If your server uses channels for internal communication (for example, a work queue between the accept loop and a pool of worker tasks), you must close them before exiting. Otherwise, consumers blocked on recv() will hang forever:

const volt = @import("volt");
var work_queue: volt.channel.Channel(Request) = undefined;
var result_queue: volt.channel.Channel(Response) = undefined;
fn serverMain() !void {
work_queue = try volt.channel.Channel(Request).init(allocator, 128);
result_queue = try volt.channel.Channel(Response).init(allocator, 128);
var shutdown = try volt.shutdown.Shutdown.init();
defer shutdown.deinit();
// ... accept loop, spawn workers ...
// ── Drain phase ────────────────────────────────────────────────────
std.debug.print("Stopping accept loop...\n", .{});
// Step 1: Wait for in-flight requests to finish.
_ = shutdown.waitPendingTimeout(volt.Duration.fromSecs(30));
// Step 2: Close channels to unblock any consumers waiting on recv().
// close() signals all waiting consumers with a ChannelClosed error,
// allowing their tasks to exit cleanly.

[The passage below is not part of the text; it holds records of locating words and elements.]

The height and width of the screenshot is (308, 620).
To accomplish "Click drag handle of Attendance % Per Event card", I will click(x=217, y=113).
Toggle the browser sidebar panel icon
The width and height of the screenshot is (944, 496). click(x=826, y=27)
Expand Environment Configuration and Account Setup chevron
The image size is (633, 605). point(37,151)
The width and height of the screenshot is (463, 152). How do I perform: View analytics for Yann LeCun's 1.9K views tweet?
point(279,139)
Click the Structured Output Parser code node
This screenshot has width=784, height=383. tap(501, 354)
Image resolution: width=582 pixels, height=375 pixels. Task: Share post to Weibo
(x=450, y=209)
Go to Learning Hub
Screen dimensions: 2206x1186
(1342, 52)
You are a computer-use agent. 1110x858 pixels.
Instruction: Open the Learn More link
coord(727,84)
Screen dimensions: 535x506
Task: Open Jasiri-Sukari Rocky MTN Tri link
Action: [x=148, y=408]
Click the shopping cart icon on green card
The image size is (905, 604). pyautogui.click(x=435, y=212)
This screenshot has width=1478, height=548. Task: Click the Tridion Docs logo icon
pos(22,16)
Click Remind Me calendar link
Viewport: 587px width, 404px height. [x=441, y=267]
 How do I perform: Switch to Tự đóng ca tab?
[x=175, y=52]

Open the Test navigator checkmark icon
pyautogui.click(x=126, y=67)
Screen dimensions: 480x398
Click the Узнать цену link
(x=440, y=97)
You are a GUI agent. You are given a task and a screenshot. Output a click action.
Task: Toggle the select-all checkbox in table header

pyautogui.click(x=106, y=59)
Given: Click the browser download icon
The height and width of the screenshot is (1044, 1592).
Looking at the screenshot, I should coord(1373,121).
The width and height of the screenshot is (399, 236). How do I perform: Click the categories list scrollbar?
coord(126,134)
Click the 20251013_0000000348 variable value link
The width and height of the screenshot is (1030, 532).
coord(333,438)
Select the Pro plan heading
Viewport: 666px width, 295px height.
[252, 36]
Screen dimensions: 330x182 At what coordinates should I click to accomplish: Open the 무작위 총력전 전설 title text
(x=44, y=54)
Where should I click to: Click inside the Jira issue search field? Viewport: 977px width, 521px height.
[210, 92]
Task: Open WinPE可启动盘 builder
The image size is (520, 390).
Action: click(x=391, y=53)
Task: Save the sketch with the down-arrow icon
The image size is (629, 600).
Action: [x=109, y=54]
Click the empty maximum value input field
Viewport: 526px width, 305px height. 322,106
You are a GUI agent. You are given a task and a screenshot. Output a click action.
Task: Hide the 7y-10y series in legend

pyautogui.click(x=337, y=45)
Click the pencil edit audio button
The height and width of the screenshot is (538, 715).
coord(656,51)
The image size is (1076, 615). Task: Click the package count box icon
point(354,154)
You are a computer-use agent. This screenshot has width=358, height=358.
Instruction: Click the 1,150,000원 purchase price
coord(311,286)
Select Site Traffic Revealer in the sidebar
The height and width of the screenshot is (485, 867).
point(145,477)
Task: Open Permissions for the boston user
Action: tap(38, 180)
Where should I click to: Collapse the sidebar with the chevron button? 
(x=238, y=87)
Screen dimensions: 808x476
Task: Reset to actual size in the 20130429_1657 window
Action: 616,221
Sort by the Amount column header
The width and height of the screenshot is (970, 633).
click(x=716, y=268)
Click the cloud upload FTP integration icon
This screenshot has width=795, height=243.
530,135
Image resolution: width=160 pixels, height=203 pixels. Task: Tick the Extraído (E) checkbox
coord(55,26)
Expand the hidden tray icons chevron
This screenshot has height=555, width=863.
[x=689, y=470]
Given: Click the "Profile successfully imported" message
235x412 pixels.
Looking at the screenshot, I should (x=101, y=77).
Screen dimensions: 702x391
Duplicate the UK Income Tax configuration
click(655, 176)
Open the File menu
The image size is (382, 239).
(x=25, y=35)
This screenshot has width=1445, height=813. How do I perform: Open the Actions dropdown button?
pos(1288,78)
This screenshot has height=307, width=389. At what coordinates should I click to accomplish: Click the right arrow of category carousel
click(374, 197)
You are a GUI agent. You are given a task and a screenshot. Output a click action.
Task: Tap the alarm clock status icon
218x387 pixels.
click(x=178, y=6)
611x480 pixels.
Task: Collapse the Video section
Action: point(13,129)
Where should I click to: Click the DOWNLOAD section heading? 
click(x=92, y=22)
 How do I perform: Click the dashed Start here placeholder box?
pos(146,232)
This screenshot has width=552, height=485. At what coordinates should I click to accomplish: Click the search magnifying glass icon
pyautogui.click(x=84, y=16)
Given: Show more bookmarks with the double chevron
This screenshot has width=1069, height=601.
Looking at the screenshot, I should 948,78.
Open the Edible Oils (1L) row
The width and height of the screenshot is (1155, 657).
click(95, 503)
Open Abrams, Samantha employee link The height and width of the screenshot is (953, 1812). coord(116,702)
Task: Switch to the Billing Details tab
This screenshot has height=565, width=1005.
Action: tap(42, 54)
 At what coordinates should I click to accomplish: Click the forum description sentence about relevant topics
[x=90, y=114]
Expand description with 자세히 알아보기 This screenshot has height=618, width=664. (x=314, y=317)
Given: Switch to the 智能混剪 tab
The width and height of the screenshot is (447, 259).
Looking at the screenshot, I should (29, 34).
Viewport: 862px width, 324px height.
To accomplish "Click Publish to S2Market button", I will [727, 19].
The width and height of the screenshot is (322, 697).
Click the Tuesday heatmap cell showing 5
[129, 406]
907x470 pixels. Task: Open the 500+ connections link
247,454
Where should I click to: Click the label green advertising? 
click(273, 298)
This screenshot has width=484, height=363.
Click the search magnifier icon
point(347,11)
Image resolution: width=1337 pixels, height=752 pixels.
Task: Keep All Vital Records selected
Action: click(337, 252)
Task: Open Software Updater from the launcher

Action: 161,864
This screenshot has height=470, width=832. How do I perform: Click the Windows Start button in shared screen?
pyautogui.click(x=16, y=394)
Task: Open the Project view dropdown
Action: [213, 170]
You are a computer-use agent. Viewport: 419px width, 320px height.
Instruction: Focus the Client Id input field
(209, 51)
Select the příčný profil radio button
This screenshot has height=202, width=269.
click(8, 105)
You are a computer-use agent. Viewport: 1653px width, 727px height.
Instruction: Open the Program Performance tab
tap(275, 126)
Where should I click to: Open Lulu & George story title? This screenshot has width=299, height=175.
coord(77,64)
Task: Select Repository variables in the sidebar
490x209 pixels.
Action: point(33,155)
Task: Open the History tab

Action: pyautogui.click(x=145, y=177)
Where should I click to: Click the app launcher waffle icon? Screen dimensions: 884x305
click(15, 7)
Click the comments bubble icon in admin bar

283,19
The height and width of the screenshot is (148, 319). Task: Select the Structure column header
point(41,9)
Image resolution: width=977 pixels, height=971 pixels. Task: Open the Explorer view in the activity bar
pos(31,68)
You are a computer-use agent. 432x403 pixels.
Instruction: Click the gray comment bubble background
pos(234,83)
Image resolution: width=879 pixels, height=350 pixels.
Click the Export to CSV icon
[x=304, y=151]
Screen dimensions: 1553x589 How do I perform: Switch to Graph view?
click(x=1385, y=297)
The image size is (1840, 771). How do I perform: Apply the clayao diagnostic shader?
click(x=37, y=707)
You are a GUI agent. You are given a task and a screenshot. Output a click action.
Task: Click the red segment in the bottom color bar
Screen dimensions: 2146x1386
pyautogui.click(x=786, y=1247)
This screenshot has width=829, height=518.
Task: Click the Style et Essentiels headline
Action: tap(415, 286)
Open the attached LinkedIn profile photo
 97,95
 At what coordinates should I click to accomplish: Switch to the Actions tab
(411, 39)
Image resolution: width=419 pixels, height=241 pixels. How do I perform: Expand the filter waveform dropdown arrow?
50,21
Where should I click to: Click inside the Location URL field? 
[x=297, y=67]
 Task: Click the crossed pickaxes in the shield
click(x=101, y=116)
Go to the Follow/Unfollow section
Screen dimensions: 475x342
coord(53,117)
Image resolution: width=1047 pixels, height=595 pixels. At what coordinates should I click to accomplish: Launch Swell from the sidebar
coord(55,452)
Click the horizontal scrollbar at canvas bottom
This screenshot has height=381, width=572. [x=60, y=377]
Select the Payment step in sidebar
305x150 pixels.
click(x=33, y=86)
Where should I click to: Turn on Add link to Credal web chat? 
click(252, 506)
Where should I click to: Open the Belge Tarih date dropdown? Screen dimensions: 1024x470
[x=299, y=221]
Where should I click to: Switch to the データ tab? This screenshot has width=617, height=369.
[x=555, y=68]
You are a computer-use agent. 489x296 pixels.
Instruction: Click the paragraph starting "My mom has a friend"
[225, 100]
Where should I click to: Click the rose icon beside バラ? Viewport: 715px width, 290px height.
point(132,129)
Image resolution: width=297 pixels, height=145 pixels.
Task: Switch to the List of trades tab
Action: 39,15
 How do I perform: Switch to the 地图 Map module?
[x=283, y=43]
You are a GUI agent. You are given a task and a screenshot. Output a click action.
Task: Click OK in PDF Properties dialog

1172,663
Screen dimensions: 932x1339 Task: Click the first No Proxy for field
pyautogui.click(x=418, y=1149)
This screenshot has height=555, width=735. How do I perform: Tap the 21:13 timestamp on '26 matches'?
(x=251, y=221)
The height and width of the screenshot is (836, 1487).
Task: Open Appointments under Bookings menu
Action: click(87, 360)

The order matters: close the
// work queue first (producers stop), then the result queue (consumers
// stop).
work_queue.close();
result_queue.close();
// Step 3: Wait briefly for worker tasks to observe the close and exit.
std.Thread.sleep(100 * std.time.ns_per_ms);
// Step 4: Free channel memory.
work_queue.deinit();
result_queue.deinit();
std.debug.print("All channels closed, server exiting.\n", .{});
}

The key insight is the ordering: drain in-flight requests first, then close channels, then free memory. If you close channels before draining, in-flight handlers that try to send results will get unexpected errors. If you free memory before closing, consumers will read from freed memory.